- Genre: Slice of life Drama Romance
- Created by: Ravi Dubey Sargun Mehta
- Based on: Mazha Thorum Munpe by Joycee
- Developed by: Joycee
- Directed by: Uttam Ahlwat
- Starring: Rashami Desai Jahnavi Soni Gautam Vig
- Country of origin: India
- Original language: Hindi
- No. of seasons: 1
- No. of episodes: 1

Production
- Producers: Ravi Dubey Sargun Mehta
- Camera setup: Multi-camera
- Running time: 20 minutes
- Production company: Dreamiyata Entertainment

Original release
- Network: StarPlus
- Release: 23 September 2026 – present

Related
- Mazha Thorum Munpe

= Sayoneee =

Indian romantic drama television series

Sayoneee is an Indian Hindi-language romantic family drama television series that premiered on 23 September 2026 on Star Plus and streams digitally on JioHotstar. Produced by Ravi Dubey and Sargun Mehta under the banner of Dreamiyata Entertainment, it is an official remake of Malayalam TV series, Mazha Thorum Munpe of Asianet and stars Rashami Desai, Ajay Chaudhary, Jahnavi Soni and Gautam Vig in prominent roles.

== Plot ==
The story centres on little Saanvi, an optimistic and cheerful girl who has been raised in an orphanage. She lives with the painful void of not knowing her real family, completely unaware that her biological mother is alive.

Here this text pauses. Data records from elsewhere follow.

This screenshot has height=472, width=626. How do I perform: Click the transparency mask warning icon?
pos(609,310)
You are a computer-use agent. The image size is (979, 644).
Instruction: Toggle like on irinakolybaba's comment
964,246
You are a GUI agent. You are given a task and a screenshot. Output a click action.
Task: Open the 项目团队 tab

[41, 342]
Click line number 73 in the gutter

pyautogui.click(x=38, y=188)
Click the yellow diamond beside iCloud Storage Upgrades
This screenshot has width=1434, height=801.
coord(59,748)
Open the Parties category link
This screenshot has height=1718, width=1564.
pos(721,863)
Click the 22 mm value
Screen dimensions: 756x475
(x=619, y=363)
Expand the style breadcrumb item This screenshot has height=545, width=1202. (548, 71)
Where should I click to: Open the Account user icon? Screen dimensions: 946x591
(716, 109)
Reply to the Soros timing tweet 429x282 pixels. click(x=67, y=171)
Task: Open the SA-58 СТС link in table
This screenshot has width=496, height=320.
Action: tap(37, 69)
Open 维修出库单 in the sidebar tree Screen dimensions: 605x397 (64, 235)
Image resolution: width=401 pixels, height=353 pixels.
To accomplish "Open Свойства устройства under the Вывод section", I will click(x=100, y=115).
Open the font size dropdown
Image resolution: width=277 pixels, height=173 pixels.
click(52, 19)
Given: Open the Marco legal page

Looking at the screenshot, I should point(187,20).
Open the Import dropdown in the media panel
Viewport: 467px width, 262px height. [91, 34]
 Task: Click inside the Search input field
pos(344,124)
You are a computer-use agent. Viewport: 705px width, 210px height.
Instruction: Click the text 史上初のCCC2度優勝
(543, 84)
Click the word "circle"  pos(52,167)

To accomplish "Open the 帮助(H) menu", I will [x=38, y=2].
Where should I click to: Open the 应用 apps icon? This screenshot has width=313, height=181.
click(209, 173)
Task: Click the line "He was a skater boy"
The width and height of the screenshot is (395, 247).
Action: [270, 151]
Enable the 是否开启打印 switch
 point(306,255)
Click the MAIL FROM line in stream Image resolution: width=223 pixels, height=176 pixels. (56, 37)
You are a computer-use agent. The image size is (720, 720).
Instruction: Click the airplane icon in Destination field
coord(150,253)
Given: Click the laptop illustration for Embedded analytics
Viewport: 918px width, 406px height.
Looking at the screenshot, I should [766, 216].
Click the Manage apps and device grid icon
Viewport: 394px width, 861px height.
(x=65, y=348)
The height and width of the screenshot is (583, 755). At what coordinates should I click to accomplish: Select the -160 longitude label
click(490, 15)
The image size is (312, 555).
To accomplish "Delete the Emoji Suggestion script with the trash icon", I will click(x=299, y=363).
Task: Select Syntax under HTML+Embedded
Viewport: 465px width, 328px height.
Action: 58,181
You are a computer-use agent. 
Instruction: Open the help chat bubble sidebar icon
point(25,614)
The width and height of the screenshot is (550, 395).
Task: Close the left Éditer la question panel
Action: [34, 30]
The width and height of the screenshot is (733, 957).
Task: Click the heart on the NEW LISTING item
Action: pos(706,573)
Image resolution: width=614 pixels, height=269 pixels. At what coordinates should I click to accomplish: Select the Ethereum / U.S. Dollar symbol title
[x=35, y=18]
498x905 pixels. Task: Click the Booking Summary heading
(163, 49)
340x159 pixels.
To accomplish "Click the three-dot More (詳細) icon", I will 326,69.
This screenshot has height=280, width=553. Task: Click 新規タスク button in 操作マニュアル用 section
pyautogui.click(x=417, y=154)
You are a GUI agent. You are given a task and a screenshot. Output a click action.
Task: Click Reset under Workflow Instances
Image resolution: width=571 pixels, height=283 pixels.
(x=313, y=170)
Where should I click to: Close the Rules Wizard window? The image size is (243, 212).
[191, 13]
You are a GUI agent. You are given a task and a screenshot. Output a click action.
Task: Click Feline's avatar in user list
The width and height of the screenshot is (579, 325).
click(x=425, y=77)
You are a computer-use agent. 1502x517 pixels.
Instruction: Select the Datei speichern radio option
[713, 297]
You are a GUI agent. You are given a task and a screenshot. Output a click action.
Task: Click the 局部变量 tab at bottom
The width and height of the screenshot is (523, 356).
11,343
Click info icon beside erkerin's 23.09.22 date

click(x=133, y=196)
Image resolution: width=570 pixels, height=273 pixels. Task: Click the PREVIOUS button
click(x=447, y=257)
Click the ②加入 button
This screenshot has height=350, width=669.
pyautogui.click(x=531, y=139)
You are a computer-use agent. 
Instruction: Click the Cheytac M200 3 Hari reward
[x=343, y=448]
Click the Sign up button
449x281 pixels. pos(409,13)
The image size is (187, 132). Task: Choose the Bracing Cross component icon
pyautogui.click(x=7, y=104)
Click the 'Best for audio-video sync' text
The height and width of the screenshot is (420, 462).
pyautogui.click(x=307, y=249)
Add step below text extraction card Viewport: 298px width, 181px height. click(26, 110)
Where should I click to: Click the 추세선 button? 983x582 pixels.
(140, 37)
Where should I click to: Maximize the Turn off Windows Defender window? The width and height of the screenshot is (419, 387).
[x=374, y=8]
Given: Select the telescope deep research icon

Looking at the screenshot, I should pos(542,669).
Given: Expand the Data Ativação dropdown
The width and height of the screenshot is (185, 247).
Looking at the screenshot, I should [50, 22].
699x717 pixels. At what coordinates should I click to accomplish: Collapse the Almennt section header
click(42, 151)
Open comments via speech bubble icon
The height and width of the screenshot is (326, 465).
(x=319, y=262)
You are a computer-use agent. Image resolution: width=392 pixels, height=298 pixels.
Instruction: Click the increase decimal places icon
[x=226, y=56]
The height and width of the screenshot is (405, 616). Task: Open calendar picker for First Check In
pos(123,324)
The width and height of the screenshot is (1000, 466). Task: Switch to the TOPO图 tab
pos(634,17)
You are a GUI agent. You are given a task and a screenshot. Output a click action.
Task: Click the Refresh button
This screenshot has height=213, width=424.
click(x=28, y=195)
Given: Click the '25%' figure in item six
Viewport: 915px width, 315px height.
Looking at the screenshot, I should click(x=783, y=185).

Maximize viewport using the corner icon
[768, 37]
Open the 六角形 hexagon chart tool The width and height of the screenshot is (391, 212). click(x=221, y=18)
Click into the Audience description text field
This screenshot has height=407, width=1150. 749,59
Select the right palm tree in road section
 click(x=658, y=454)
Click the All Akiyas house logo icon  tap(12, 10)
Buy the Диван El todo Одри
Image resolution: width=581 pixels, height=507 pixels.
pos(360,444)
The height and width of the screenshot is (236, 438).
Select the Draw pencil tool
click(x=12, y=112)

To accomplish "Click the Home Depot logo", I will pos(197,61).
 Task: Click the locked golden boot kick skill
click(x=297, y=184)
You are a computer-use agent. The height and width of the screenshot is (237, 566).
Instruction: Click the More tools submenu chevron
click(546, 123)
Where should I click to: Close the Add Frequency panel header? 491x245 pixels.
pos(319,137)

Her ultimate dream is to one day find her mother and experience the maternal warmth she has always craved.Her mother, Maya, is a powerful but heavily layered woman living with deep mysteries and unhealed emotional wounds. When fate finally crosses their paths and orchestrates a reunion between the long-lost mother and daughter, they do not find an easy happy ending. Instead, a rigid past promise stands as the absolute biggest roadblock, threatening to tear their lives apart and challenging the unbreakable bond between them.

== Cast ==
===Main===
- Jahnavi Soni as Saanvi: A cheerful and spirited young girl raised in an orphanage who deeply yearns for her mother's love; Maya's daughter
- Rashami Desai as Maya Brar: An intense, highly layered, and powerful mother figure; Kabir's wife Saanvi's biological mother; Simmi, Yuvraj, Ruhi and Tanvik's mother
- Gautam Vig as Aditya Singh Virk: Madhuri's son; Aryan's brother
- Ajay Singh Chaudhary as Kabir: Maya's husband; Simmi, Yuvraj, Ruhi and Tanvik's father

===Recurring===
- Sachin Sharma as Yuvraj: Maya and Kabir's son; Simmi , Ruhi and Tanvik's brother
- Siddhi Rathore as Simmi: Maya and Kabir's daughter; Yuvraj, Ruhi and Tanvik's sister
- Ujala V Baboria as Anita
- Kimmy Kaur as Madhuri Virk: Aditya and Aryan's mother
- Sidhaant Mandhyn as Aryan Virk: Madhuri's son; Aditya's brother
- Jayshree Arora as Indira: Saanvi's foster-mother
- Taysha Maini as Pinky
- Ridhima Rampal as Ritu
- Malika as Preeti
- Ashka Panchal as Geeti
- Rohit Handa as
- Preeti Singh as Mrs. Sethi

== Production ==
=== Development ===
The series is based on the novel, Mazha Thorum Munpe by Joycee which is remade into a television series by the same name.

=== Casting ===
Rashami Desai was signed to play Maya, marking her return to fiction television after a 8-year break and Jahnavi Soni was cast as his on-screen daughter. Gautam Singh Vig was signed to play male lead, Aditya.

=== Release ===
The first promo featuring Jahnavi as Saanvi and Rashami as Maya was released on 13 July 2026. The second promo announcing the launch date was released on 2 September. Sayoneee premiered on 23 September 2026 replacing Sairaab at 7.30 p.m. slot.